**EXCERPTED RECORDS:**
----
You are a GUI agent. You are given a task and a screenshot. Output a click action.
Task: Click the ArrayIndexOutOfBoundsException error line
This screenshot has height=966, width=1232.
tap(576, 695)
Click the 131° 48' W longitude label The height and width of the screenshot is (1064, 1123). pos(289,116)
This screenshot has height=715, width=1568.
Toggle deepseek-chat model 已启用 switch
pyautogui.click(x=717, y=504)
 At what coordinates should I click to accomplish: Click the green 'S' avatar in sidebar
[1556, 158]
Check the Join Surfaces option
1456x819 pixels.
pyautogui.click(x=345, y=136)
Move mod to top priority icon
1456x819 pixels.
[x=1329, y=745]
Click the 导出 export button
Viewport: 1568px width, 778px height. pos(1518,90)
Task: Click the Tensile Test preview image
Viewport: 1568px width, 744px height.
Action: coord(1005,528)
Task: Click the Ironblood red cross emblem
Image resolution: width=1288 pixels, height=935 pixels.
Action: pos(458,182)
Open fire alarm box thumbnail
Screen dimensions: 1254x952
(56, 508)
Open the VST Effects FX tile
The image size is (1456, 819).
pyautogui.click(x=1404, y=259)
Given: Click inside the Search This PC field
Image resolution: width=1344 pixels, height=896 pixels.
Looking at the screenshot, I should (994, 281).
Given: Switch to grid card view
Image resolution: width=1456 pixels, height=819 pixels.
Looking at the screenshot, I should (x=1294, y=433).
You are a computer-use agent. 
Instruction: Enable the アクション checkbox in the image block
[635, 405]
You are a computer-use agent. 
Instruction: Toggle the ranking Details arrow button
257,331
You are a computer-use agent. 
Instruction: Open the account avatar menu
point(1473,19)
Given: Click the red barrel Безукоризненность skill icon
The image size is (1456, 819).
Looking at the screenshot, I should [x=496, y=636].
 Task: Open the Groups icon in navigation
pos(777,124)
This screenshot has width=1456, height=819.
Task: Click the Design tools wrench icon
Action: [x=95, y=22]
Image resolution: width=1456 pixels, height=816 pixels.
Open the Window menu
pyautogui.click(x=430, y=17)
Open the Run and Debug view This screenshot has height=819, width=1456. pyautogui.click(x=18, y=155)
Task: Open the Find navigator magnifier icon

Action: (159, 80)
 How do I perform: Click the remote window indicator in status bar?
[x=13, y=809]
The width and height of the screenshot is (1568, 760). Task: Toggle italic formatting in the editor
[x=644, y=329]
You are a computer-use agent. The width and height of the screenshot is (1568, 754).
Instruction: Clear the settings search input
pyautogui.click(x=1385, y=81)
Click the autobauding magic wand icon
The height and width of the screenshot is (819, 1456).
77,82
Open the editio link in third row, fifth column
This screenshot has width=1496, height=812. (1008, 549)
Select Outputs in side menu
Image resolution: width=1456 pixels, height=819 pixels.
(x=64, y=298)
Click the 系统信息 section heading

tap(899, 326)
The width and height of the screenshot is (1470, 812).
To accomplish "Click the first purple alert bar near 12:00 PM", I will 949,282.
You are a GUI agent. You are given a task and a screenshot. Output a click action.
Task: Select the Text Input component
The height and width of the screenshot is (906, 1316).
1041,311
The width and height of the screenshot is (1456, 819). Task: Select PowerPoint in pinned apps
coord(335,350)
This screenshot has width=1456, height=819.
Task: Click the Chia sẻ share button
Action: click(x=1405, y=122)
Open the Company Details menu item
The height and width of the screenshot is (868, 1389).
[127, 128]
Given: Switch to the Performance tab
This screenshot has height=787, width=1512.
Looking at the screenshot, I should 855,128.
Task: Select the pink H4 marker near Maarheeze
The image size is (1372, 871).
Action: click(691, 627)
----
**DIRECTIONS FOR THIS TASK:**
From the line containing "Given: Switch to the Performance tab" to the final line of the data above, transcribe every line exactly and nothing more.

**RESULT BELOW:**
Given: Switch to the Performance tab
This screenshot has height=787, width=1512.
Looking at the screenshot, I should 855,128.
Task: Select the pink H4 marker near Maarheeze
The image size is (1372, 871).
Action: click(691, 627)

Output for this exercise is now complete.